Goal of the exercise: With "axis" as the search word, show every line of the material that has it.

The records:
━━━━━━━━━━━━━━━━━━━━

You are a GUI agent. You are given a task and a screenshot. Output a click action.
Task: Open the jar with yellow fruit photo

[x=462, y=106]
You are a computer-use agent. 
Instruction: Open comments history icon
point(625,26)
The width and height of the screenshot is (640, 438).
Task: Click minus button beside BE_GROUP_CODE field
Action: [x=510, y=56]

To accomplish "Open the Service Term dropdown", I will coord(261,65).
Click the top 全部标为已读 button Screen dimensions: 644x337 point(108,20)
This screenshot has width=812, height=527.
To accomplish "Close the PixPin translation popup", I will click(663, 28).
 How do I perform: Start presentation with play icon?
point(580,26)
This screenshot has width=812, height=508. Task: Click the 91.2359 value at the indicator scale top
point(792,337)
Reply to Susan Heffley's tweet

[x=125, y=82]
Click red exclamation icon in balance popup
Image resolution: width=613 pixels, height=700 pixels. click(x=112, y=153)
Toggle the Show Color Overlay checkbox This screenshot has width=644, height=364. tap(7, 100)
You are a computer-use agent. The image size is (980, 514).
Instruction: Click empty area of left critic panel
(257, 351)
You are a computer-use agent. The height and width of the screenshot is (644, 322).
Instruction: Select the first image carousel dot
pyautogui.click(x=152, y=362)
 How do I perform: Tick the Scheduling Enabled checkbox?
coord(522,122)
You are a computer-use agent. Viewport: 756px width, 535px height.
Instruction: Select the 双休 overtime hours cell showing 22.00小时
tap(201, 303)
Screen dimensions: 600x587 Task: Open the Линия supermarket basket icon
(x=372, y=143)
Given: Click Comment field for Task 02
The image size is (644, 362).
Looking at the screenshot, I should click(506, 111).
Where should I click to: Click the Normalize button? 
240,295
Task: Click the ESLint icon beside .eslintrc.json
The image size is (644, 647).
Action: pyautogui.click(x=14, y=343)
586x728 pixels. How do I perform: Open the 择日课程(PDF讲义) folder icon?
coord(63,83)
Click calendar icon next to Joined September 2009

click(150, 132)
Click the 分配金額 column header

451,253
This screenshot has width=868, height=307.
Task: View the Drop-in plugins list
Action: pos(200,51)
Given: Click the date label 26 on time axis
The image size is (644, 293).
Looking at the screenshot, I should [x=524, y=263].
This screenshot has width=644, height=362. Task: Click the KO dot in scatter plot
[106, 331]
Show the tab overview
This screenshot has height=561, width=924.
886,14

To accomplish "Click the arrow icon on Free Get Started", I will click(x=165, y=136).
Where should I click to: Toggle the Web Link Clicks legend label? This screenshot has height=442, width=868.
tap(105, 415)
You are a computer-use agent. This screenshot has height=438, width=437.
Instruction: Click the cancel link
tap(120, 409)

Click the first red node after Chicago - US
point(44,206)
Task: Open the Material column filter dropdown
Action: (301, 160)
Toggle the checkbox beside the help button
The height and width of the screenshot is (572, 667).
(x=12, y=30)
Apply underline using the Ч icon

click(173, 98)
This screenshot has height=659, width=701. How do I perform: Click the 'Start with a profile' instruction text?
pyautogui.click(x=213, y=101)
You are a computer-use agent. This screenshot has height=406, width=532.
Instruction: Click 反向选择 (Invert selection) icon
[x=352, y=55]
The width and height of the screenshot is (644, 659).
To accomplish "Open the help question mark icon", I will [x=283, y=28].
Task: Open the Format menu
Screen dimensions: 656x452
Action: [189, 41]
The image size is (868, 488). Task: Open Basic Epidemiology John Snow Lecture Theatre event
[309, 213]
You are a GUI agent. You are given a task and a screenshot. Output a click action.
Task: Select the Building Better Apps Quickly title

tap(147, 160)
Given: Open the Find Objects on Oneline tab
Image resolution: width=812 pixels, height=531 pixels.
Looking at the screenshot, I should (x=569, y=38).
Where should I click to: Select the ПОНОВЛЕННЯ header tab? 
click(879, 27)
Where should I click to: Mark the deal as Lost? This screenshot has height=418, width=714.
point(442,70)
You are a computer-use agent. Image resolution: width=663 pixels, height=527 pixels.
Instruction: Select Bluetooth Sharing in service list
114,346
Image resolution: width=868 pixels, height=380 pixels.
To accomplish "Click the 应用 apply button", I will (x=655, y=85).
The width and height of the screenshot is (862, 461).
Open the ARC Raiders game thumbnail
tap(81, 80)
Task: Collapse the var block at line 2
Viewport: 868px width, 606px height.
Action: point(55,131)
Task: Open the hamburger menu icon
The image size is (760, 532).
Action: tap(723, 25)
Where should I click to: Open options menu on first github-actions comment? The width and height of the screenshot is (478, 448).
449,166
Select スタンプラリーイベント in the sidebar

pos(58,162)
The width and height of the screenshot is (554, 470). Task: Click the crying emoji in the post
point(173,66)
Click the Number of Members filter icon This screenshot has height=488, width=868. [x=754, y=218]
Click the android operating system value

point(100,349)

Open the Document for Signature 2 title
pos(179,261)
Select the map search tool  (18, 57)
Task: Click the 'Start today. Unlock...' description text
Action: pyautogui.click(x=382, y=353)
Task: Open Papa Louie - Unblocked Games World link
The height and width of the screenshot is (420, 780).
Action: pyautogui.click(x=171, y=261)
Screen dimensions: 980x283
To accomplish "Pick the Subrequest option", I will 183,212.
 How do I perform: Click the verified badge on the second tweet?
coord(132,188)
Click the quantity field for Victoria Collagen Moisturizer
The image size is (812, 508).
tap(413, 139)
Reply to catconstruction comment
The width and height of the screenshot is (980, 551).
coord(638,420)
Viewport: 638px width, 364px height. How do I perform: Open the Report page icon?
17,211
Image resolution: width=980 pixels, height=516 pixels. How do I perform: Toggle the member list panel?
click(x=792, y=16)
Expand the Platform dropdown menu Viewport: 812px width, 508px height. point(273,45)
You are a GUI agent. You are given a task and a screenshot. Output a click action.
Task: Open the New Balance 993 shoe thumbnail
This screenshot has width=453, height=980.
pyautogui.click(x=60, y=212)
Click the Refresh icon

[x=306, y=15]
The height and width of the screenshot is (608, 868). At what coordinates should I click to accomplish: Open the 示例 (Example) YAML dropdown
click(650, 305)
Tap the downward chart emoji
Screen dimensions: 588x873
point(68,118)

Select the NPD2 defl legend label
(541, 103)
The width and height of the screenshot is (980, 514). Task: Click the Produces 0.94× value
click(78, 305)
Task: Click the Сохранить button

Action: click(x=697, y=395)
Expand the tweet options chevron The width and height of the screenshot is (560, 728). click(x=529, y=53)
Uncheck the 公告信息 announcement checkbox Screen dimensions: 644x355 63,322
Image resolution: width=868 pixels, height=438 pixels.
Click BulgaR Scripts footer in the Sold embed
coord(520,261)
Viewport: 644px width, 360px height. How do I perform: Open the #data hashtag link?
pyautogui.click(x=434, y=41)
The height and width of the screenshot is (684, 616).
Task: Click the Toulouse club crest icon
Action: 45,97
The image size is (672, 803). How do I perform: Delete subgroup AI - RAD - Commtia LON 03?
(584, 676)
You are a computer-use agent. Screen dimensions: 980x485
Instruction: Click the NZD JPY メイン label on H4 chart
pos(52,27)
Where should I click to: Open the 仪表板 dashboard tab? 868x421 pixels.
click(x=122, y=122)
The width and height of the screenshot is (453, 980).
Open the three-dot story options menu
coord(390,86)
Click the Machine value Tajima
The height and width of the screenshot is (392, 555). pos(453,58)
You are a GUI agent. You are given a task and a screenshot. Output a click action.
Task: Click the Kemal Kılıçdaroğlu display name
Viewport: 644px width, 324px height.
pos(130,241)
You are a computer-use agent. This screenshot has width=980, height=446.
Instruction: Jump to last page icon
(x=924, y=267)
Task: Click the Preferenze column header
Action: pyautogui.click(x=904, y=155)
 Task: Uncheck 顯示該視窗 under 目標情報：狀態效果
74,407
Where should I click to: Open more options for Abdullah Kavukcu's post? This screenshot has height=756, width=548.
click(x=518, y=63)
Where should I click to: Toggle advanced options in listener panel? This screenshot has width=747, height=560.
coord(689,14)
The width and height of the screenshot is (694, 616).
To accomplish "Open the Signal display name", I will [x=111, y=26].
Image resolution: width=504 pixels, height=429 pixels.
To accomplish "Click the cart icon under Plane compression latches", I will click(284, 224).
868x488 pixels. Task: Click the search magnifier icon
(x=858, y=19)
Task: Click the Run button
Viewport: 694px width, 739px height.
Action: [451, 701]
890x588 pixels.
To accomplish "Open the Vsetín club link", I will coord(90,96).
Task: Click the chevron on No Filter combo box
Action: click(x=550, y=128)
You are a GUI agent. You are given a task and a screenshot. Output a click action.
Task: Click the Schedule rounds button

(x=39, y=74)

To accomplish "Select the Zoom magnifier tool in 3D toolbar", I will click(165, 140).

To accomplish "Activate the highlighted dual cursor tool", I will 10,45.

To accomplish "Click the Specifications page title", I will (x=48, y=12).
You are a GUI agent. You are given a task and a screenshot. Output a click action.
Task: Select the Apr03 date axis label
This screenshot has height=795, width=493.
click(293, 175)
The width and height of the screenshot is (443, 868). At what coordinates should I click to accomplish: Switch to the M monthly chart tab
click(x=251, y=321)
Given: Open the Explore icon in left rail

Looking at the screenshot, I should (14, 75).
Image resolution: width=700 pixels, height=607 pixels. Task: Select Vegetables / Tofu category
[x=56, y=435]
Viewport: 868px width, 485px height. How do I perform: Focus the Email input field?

━━━━━━━━━━━━━━━━━━━━

The answer:
Given: Click the date label 26 on time axis
Task: Select the Apr03 date axis label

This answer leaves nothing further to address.